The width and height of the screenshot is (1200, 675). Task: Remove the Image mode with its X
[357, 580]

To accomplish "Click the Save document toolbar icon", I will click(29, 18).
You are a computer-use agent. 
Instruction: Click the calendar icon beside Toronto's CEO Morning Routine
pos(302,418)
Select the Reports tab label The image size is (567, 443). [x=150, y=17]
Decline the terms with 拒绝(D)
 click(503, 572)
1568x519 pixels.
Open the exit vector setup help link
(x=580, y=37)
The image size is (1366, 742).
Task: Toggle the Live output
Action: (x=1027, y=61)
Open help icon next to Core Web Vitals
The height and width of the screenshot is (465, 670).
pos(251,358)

* * *

=== Exercise description ===
Restate the material word for word, but only from its first line through the line containing "1568x519 pixels.".

=== Output for this exercise ===
The width and height of the screenshot is (1200, 675). Task: Remove the Image mode with its X
[357, 580]

To accomplish "Click the Save document toolbar icon", I will click(29, 18).
You are a computer-use agent. 
Instruction: Click the calendar icon beside Toronto's CEO Morning Routine
pos(302,418)
Select the Reports tab label The image size is (567, 443). [x=150, y=17]
Decline the terms with 拒绝(D)
 click(503, 572)
1568x519 pixels.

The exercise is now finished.